> _DATA SECTION_
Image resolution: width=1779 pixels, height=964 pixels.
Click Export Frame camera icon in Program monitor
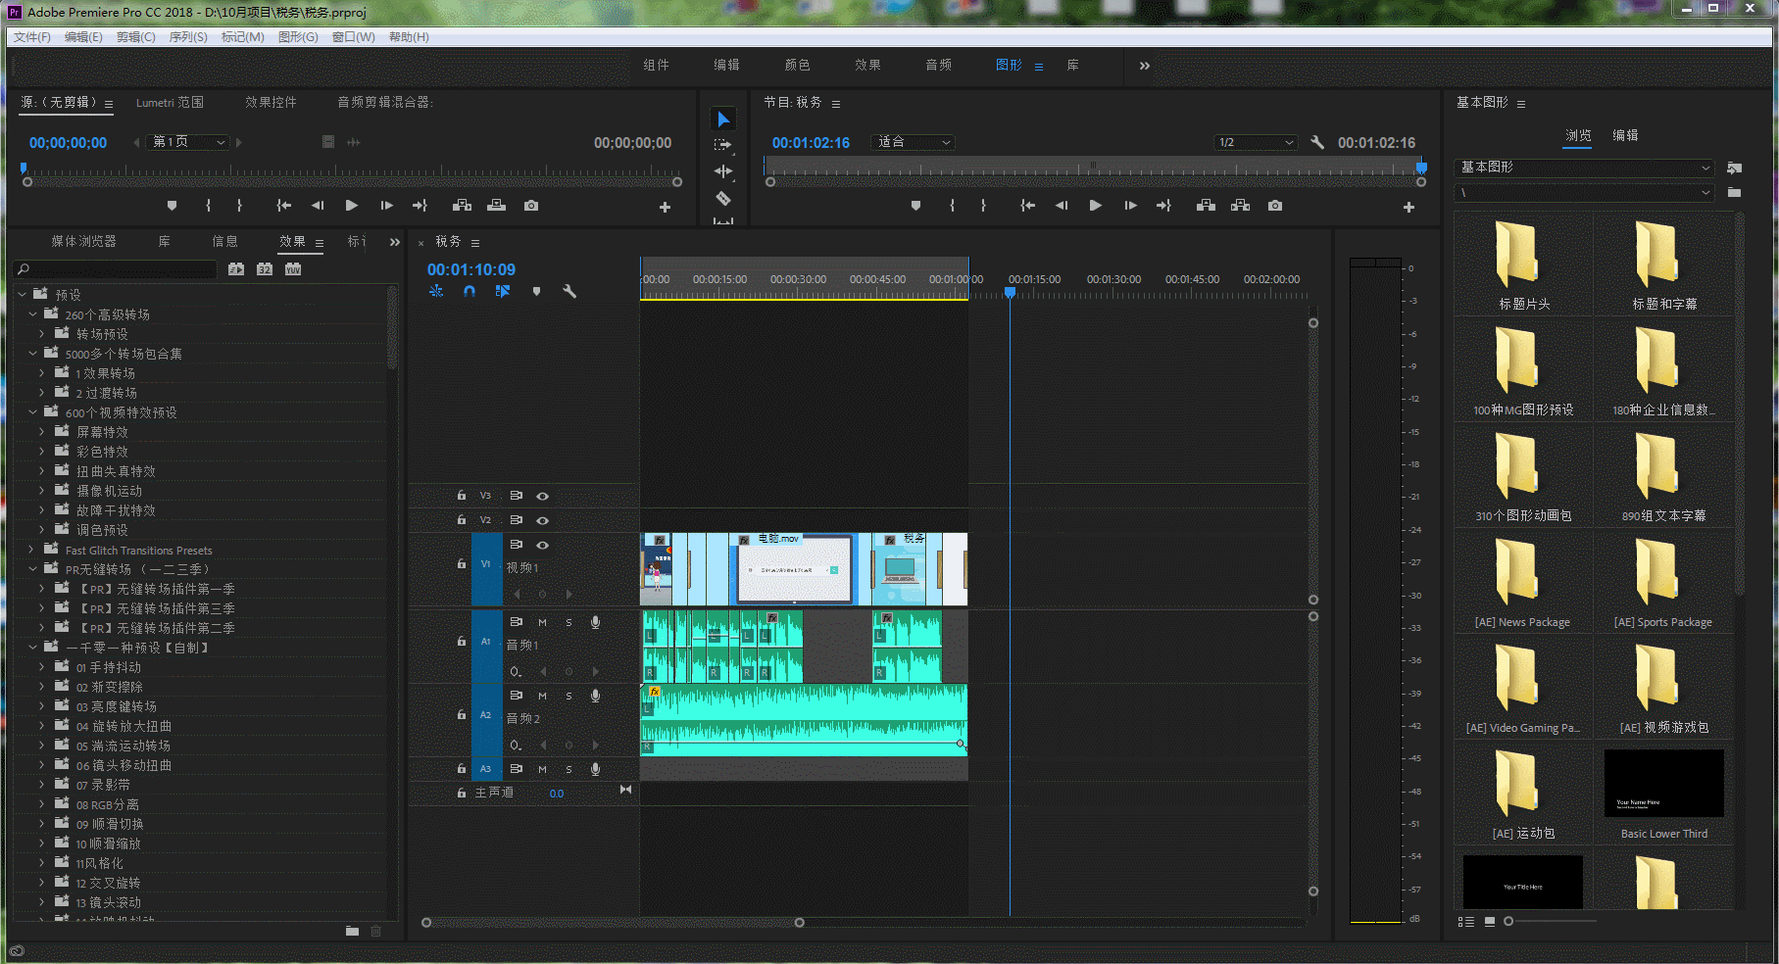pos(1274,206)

--

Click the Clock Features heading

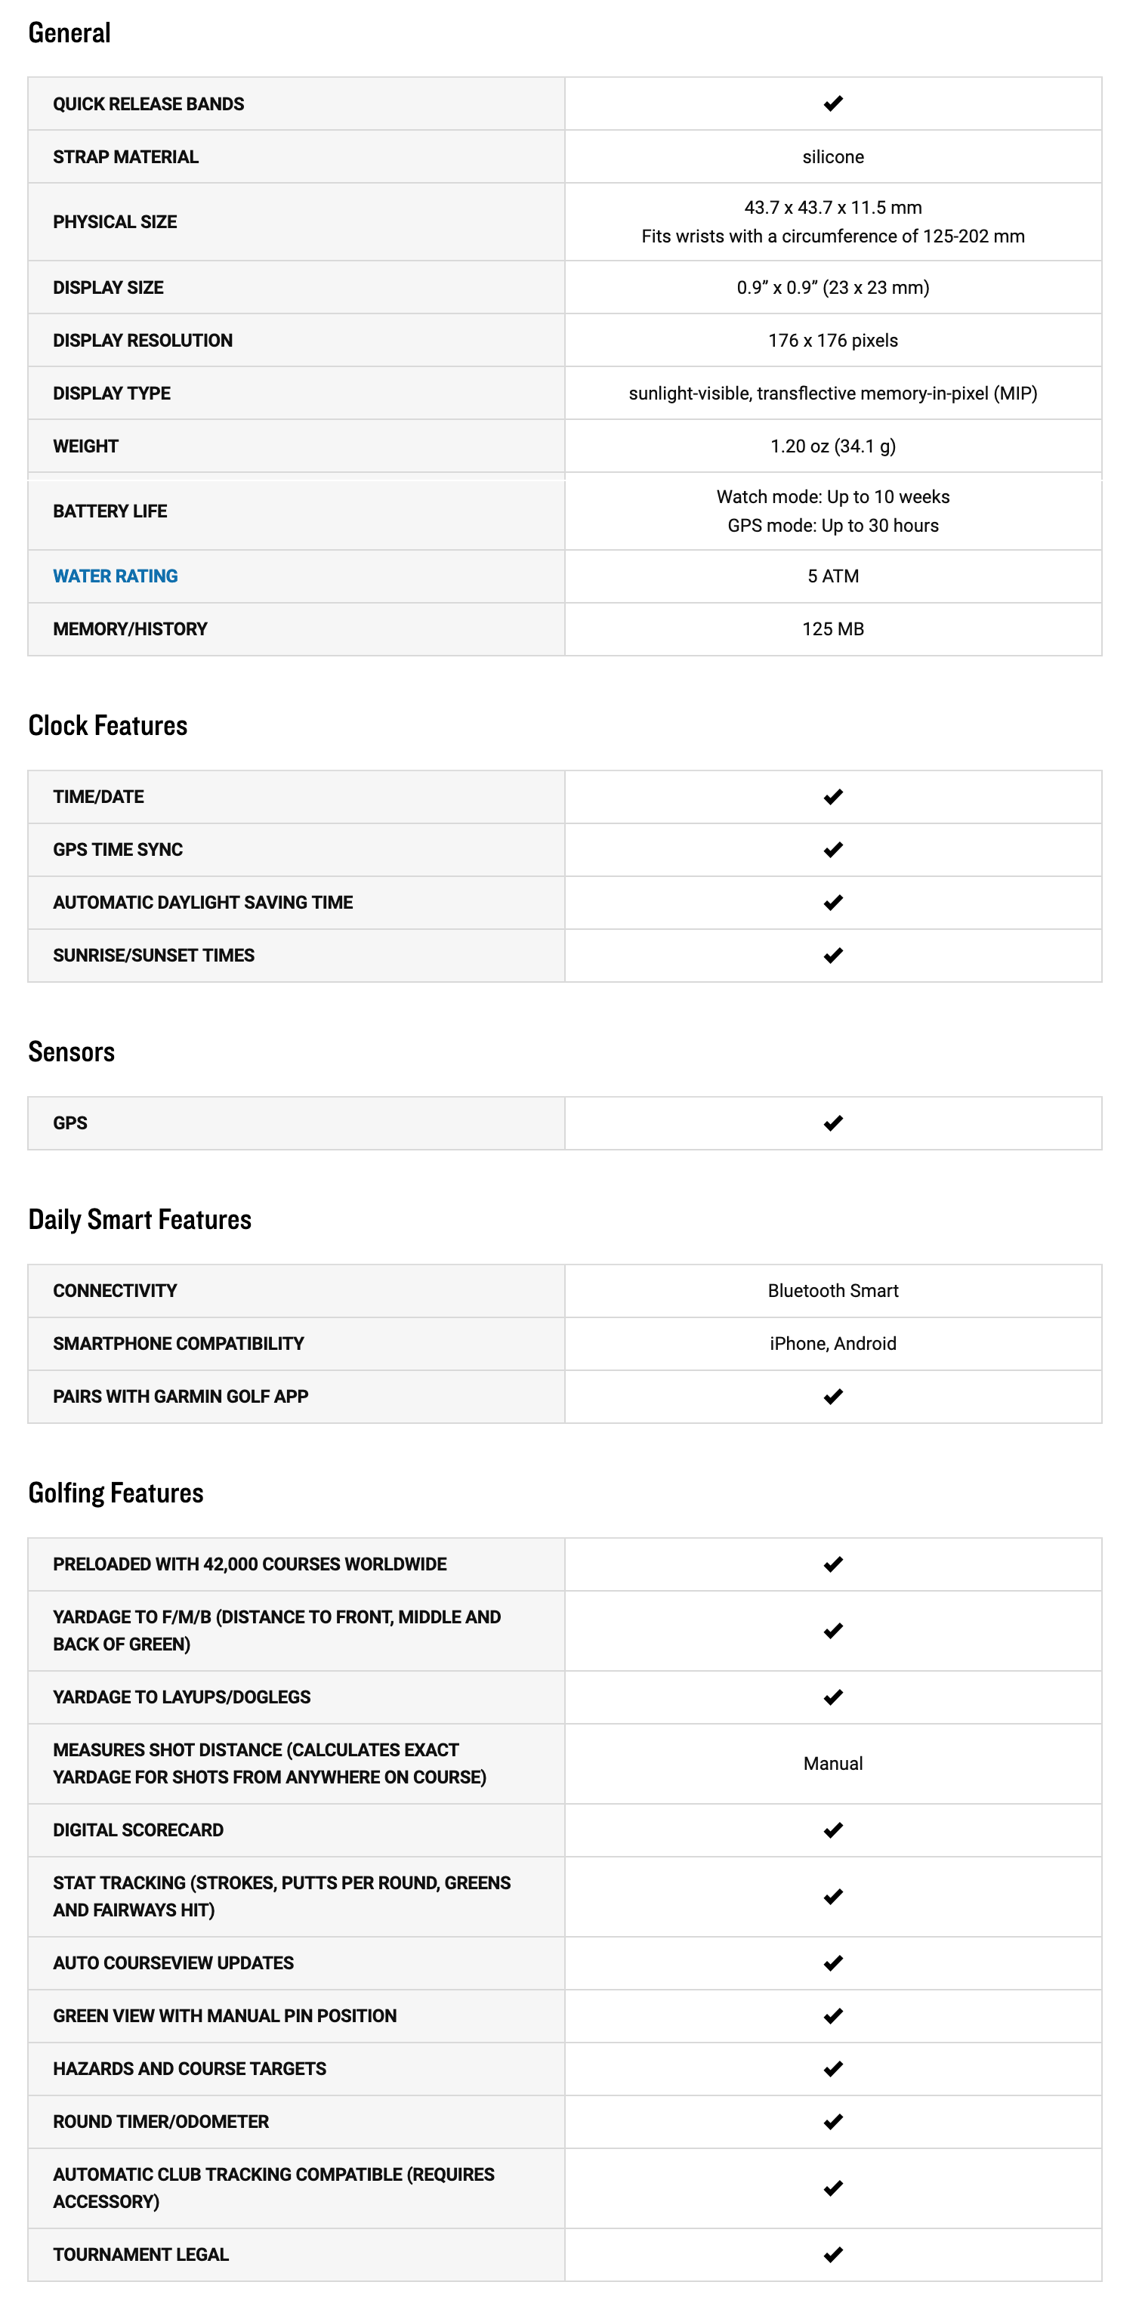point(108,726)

> _SET TASK_
Format the part of the entries that opens with the line containing "Image resolution: width=1779" and closes with the line containing "pos(1274,206)" as a Markdown table with the columns Row and Line. Number each non-blank line in the Row column, and omit the pictures.

> _ANSWER TO THIS PROBLEM_
| Row | Line |
|---|---|
| 1 | Image resolution: width=1779 pixels, height=964 pixels. |
| 2 | Click Export Frame camera icon in Program monitor |
| 3 | pos(1274,206) |